Ecocultural activism is activism that recognizes that ecological betterment requires cultural change, that cultural betterment requires ecological change, and that the two work hand in hand in the betterment of the world. Ecocultural activism recognizes that, for all the behavioral tweaks we might bring about through policy initiatives and regulatory enticements, an ecologically sustainable society will not arise until it comes to be culturally lived and transmitted – that is, until it is fully inhabited within the bodily, spiritual, institutional, and technical-material infrastructures by which human society reproduces itself over time.
Ecocultural activism is in this sense revolutionary in its goals, but in its means is embedded and embodied in the everyday politics and poetics of living. It focuses less on protests and insurrectionary events, and more on the transformation of daily life. It does not shy away from insurrections when they arise; it even watches for their arising, noting their possibilities for enabling and catalyzing greater shifts, and contributing to those possibilities when it can. But it does not restrict itself to protest, resistance, or contrariness, since these tend to habituate themselves as forces of opposition. Ecocultural activism is affirmative rather than negational.

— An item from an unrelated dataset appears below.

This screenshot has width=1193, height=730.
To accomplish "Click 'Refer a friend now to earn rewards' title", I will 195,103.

Ecocultural activism comes with its own risks, of which two are paramount. The first is that in a society as individualistic as ours, where individualism is the behavioral rule for succeeding in capitalism, ecocultural activism can easily come to focus on individual virtue and, in its cultural communication, can become a form of ‘virtue signaling,’ with all the drawbacks that entails. The second is that ecocultural activism tends to become woven around identity and opposed to difference, becoming exclusionary rather than open, exploratory, and experimental.

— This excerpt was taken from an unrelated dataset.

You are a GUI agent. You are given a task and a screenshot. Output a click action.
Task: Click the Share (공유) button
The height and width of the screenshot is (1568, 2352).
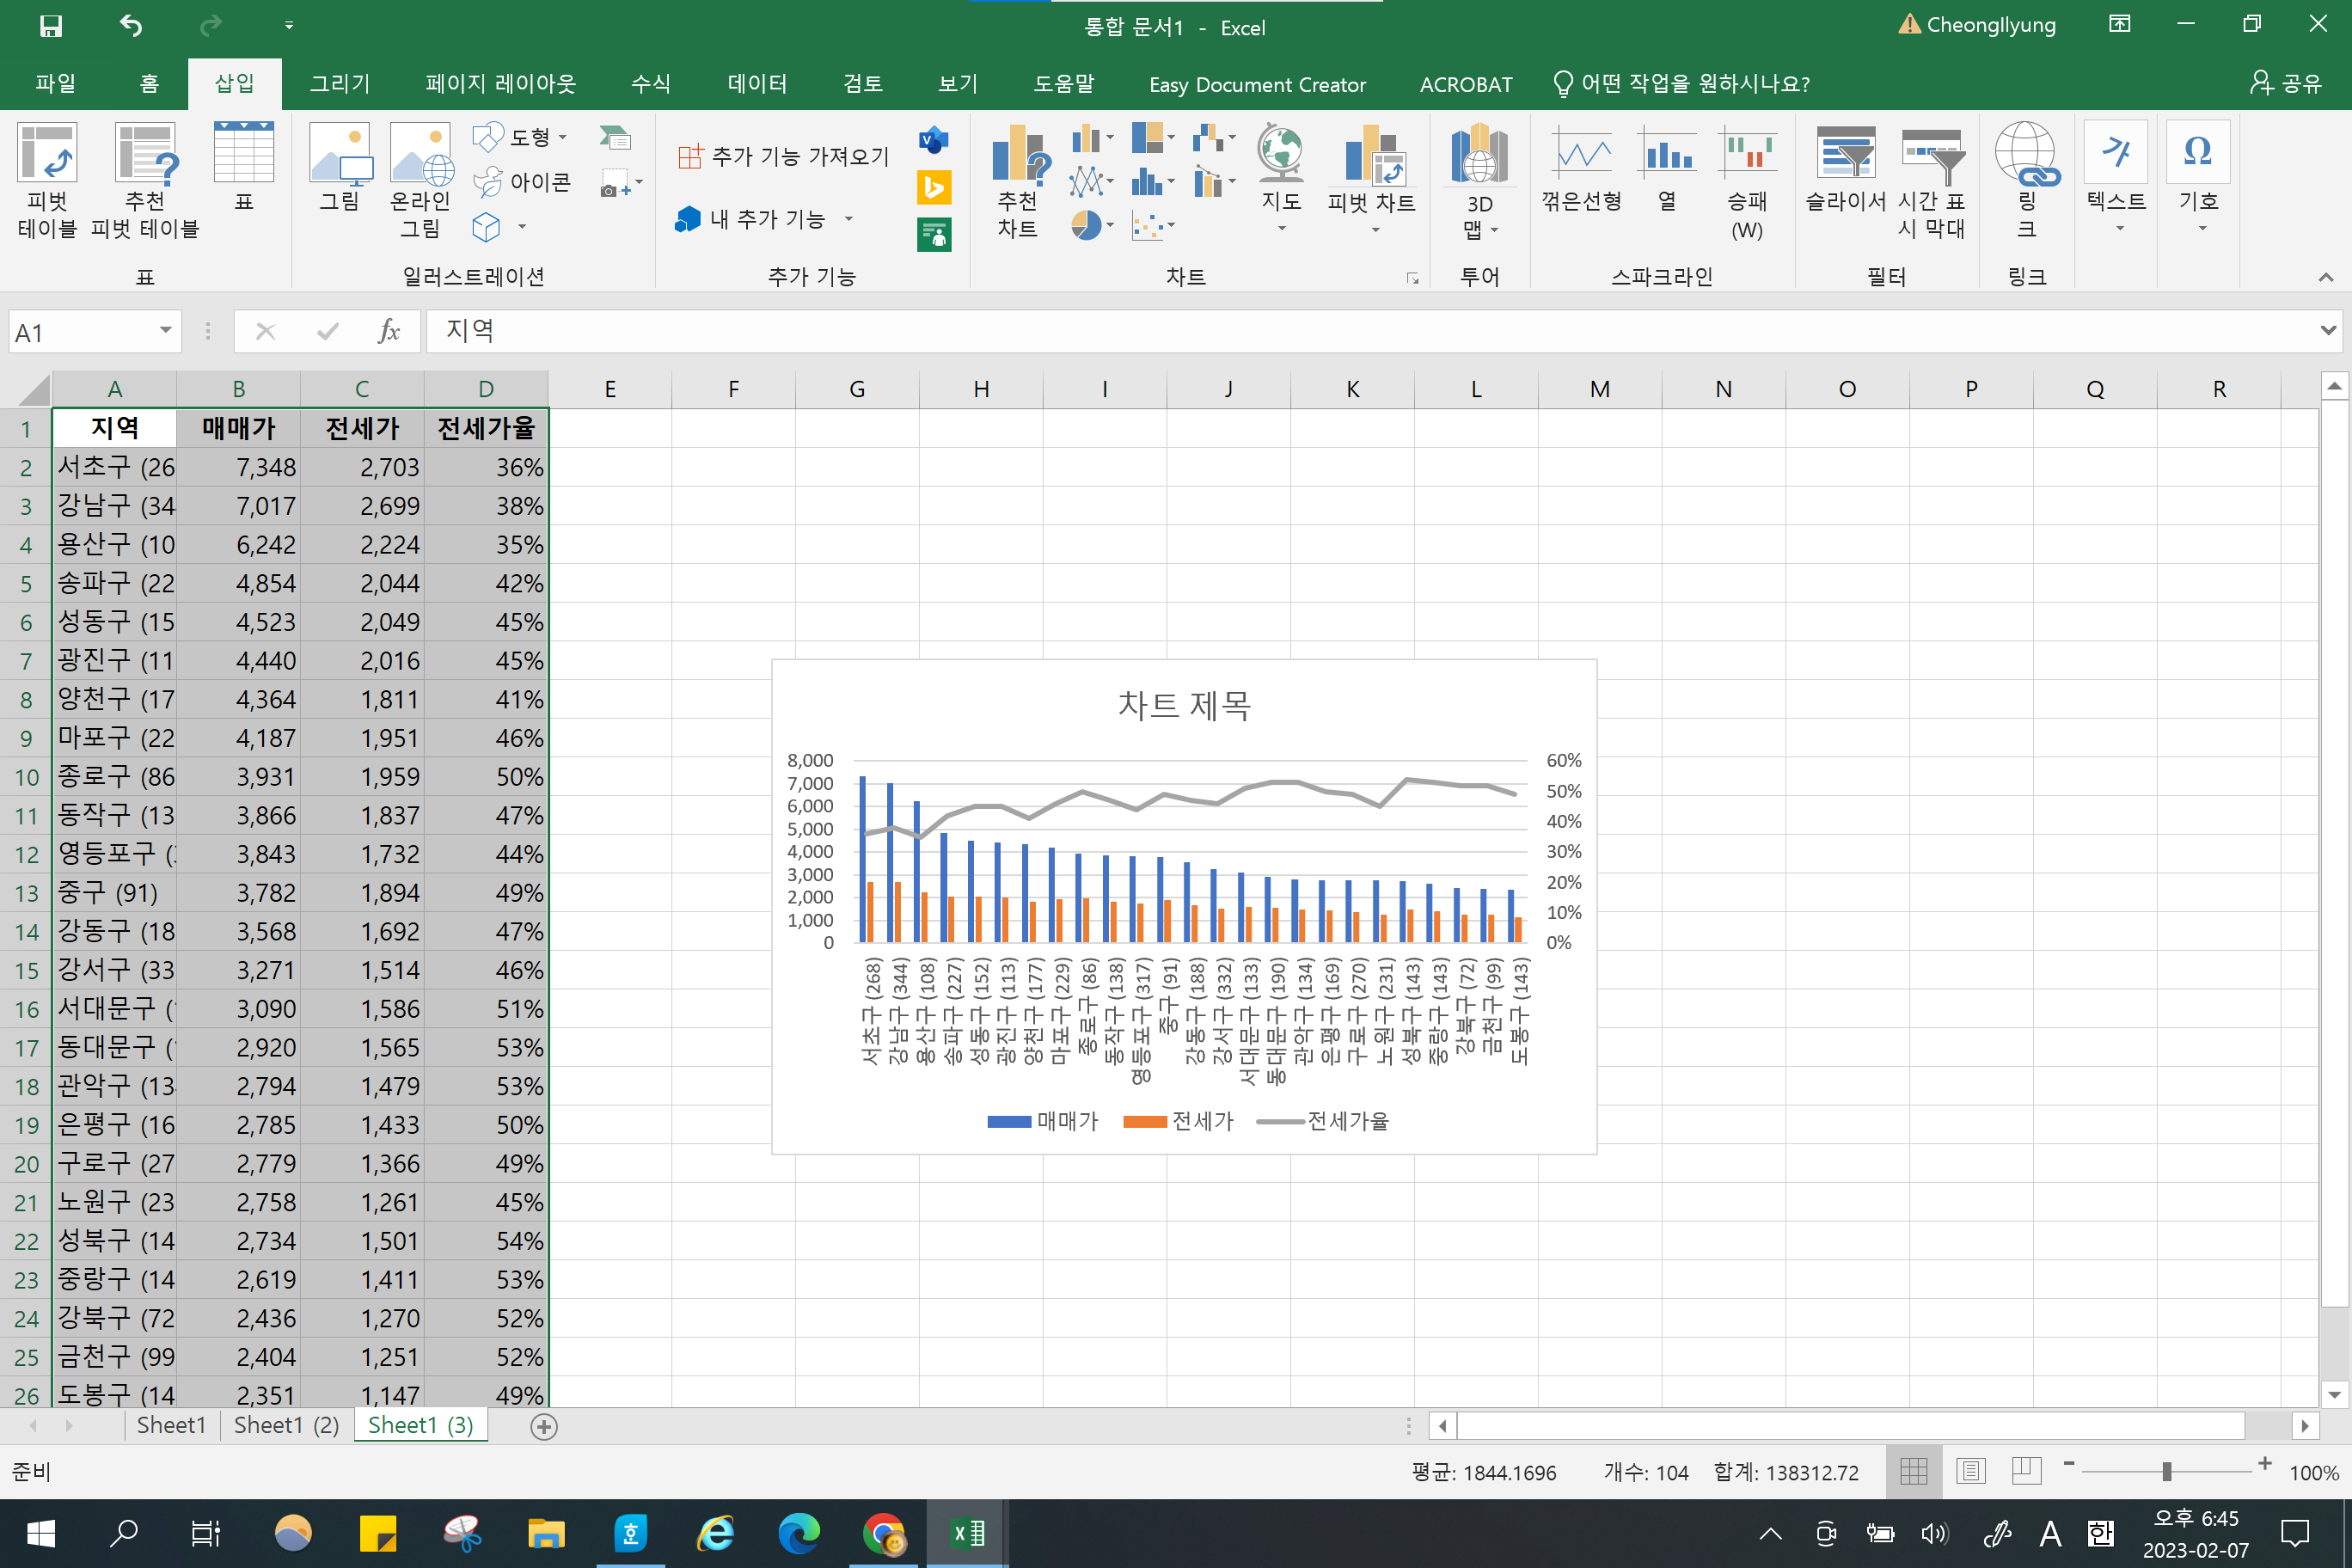tap(2287, 84)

Non-fascist ecocultural activism avoids these risks by remaining open, creative, exploratory, and experimental. It is activism that rejoices not in its own virtue but in the expansiveness by which it catches on among others, swerves to include and incorporate others, and manifests possibility rather than judgment, comparison, calculation, and restriction. Non-fascist ecocultural activism does not operate through moralizing, but by expressing what William Chaloupka called the irrepressible lightness and joy of being green (and red, and black, and blue, and orange, and . . . and . . . ).
Non-fascist ecocultural activism is the logo-ethico-aesthetics of existence in accordance with an open-ended, process-relational understanding of selfhood, culture, and ecology. It is the ongoing, practical search for beauty (the aesthetic good), justice (the ethical good), and truth (the logical and ecological good) in forms of life that are available to us today and that can transport us to a better world tomorrow, forms of life that recognize the dependencies and conditionalities by which all of us live our lives.
Non-fascist ecocultural activism approaches all of life — shelter and community, health and illness, art and education, food production and consumption, love, conflict, and death — with the respect and dignity such a recognition of interdependence entails.
What does this mean in practice? I hope to explore that in future posts (and have in some previous ones). But generally it means: keep asking yourself this question in everything you do, and answer it as beautifully as you can.
Photos A.I. from Death Valley, Jalatlaco (Oaxaca), and Yosemite…
Another thought provoking post, thanks for your nuance, and so well stated, I see my work in this light, but have never been able to articulate so well. And Congratulations on your Fellowship, looking forward to reading along.
Thanks for that, Andrea!
Very nice post! Thanks. My own definition is simpler and formulated slightly differently:
Fascism is the pathological fear of otherness manifest as authoritarian power.
Will check out your other writings here when time permits.